# Task instructions
(1) Replace "2,800 tonnes" with "3,100 tonnes" in the passage on the steel construction of 699 Bourke. Write out the stretch starting at "A bolted network of 610" and ending at "flats and channels.".
(2) Extend the passage on the steel construction of 699 Bourke by writing what comes after its final sentence.

═══ Document segment ═══

Sitting 24 metres above the rail corridor and with an eight-metre rise from street level to the entry of the building, it’s easy to think that the project was delayed due to its complexities. In reality a change in owners and the shifting economic landscape saw the building re-thought.

“The original PPP consortium had to work out ways to create other revenue above and beyond the station, and this commercial building was part of that mix,” says Grimshaw partner Neil Stonell.

A bolted network of UB primary and secondary beams form the essential frame of the building to a rhythmic grid which draws its coordinates from the station’s base grid.

“The initial design for the building was as a concrete frame structure, but when Mirvac took possession some years later they looked at options to increase floor space. That’s when it became a composite steel structure, which effectively allowed us to lighten the building and add storeys on the deck. By using steel we were able to get more value out of the site and maximise returns. Adding another couple of floors was hugely important to the business case.”

Beyond the economics of the project, the design of 699 Bourke responds to Southern Cross Station in both aesthetic and practical ways. From the outset the architects’ vision for the commercial building was a timeless and elegant structure which would act as an understated counterpoint to the busy transport hub. It wasn’t necessarily about not wanting the new building to compete with its predecessor, but more about having it play the calm and constant bass note to the surging waves of the station’s roofline.

“By using steel we were able to get more value out of the site and maximise returns. Adding another couple of floors was hugely important to the business case”
Neil Stonell. Grimshaw partner

Where the building’s envelope acknowledges the iconic urban context, its inner workings take more prosaic and subterranean considerations into account to overcome the load, vibration and existing infrastructure issues associated with this complex air-rights site. The station works to a 40-metre x 40-metre grid and while the service deck (or transfer structure) upon which 699 Bourke rests talks primarily to these ordinates, it wasn’t the only grid the architects had to think about.

“The columns that support the transfer structure are on a 20-metre x 20-metre grid, and the deck consists of a series of concrete-filled 2-metre x 2-metre steel shells, and post-tensioned beams spanning 20 metres,” explains Stonell. “When you move up into the building itself above that deck, the grid also had to work with a parking grid and a commercial office grid, so the building itself is nominally on a 10-metre x 10-metre grid in order to provide typical column-free office spaces.”

A bolted network of 610 UB primaries and 460 UB secondary beams form the essential steel frame of the building to these 10, 20 and 40-metre intervals.

It is therefore no surprise that the building uses approximately 2,800 tonnes of steel across more than 10,000 members, including welded beams and columns made from BlueScope 250 and 350 grade XLERPLATE® steel, Orrcon Steel Line Pipe and hot-rolled beams and structural sections such as angles, flats and channels.

The use of steel had further advantages beyond the two additional stories – topped off by a roof made from COLORBOND® steel in LYSAGHT KLIP-LOK 700 HI-STRENGTH® profile in the colour Dune®, which also adorns the plant enclosure walls which were formed with a composite slab made from Low-Glare Coated (LGC) DECKFORM® steel, rather than a purely concrete deck. With the station fully functional throughout construction, speed of erection was another chief consideration. The architects worked closely with the engineers to devise a construction option that took maximum advantage of the minimal overhead access to the site, which was limited to a slim time window in the middle of the night when no trains passed through platforms 13 to 16.

═══ Records supplied ═══

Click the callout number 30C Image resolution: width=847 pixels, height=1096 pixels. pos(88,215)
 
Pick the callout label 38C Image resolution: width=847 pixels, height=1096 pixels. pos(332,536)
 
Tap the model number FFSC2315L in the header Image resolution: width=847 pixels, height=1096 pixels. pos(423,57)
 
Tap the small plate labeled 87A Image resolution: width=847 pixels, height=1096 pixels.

═══
═══ Records supplied ═══

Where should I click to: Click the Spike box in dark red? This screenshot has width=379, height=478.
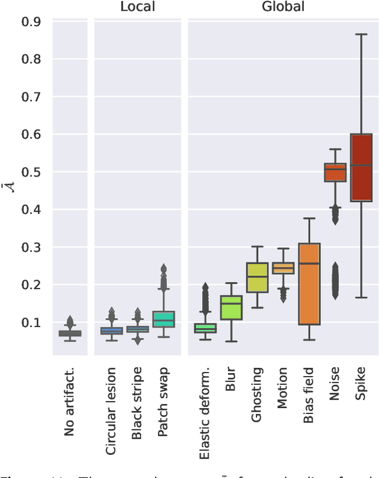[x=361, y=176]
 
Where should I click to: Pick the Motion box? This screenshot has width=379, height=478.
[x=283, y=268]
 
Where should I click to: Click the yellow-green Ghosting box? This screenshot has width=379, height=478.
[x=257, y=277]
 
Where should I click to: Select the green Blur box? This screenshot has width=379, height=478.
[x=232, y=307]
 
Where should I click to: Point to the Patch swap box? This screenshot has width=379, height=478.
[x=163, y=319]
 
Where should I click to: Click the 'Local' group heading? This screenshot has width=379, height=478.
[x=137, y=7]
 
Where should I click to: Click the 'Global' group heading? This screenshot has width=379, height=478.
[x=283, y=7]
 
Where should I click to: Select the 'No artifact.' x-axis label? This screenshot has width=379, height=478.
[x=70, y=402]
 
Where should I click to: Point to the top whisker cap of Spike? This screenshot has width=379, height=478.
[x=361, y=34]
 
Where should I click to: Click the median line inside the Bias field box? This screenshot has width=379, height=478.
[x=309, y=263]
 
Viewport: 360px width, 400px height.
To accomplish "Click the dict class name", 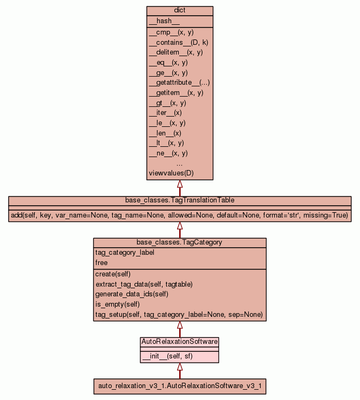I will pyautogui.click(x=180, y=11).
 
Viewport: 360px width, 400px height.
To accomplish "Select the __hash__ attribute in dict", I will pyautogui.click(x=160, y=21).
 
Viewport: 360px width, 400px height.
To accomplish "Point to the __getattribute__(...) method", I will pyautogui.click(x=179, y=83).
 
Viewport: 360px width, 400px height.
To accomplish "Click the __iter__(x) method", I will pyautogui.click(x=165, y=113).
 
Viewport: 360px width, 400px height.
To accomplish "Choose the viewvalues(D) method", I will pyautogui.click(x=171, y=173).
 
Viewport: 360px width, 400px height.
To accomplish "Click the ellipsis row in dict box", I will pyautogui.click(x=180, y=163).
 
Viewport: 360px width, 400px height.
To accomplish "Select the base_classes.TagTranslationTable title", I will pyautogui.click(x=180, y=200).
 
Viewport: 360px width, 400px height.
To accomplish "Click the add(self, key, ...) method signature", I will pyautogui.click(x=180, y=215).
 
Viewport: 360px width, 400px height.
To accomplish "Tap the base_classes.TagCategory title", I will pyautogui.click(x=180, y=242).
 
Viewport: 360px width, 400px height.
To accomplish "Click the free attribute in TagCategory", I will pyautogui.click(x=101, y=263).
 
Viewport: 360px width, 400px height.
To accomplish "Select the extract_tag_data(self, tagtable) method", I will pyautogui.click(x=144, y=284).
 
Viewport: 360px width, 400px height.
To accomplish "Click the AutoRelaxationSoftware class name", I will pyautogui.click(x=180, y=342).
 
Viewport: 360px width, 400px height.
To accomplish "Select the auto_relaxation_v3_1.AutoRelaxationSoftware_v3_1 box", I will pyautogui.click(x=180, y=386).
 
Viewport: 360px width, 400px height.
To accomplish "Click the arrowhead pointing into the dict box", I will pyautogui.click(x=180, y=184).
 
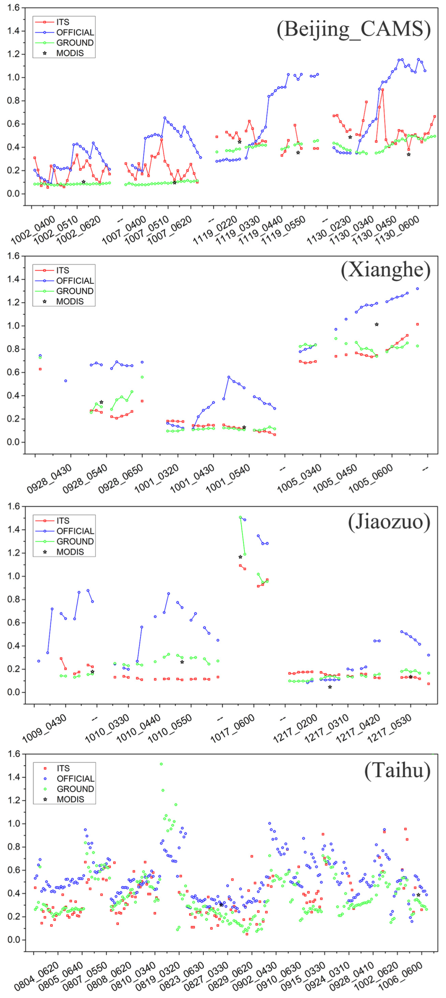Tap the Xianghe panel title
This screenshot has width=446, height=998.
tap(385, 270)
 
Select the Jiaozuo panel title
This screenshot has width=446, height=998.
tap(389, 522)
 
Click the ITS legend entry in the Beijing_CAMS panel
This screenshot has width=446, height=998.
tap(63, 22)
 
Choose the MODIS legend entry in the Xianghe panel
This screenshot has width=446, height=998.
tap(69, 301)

═══

# Expected results
(1)
A bolted network of 610 UB primaries and 460 UB secondary beams form the essential steel frame of the building to these 10, 20 and 40-metre intervals.

It is therefore no surprise that the building uses approximately 3,100 tonnes of steel across more than 10,000 members, including welded beams and columns made from BlueScope 250 and 350 grade XLERPLATE® steel, Orrcon Steel Line Pipe and hot-rolled beams and structural sections such as angles, flats and channels.

(2)
“The occupations at night were effectively only four hours long, so all the components were made in large pieces off-site and transported to site, partially assembled in Wurundjeri Way and then craned in under occupation at night,” says WSP Structures' group director Peter Hindmarch. “The steel shells were self-supporting and acted as formwork for the concrete components. In the final case the concrete and steel components acted compositely, but the whole thing wouldn’t have been able to be constructed without the steel.”

The building uses approximately 2,800 tonnes of steel across more than 10,000 members.

The matrix building frame also lent itself to an adaptable, modular approach to the internal arrangement of spaces. A change in lessees during the design phase led to the inclusion of a series of atria between stories, stepped regularly to provide sizeable openings between floor levels.

“Obviously having a steel structure gave us added flexibility as the building was being built and being designed for the new occupants,” says Stonell. “There was some flexibility in adjusting things to accommodate the new, progressive design.”

“A steel structure gave us added flexibility as the building was being built and designed for new occupants”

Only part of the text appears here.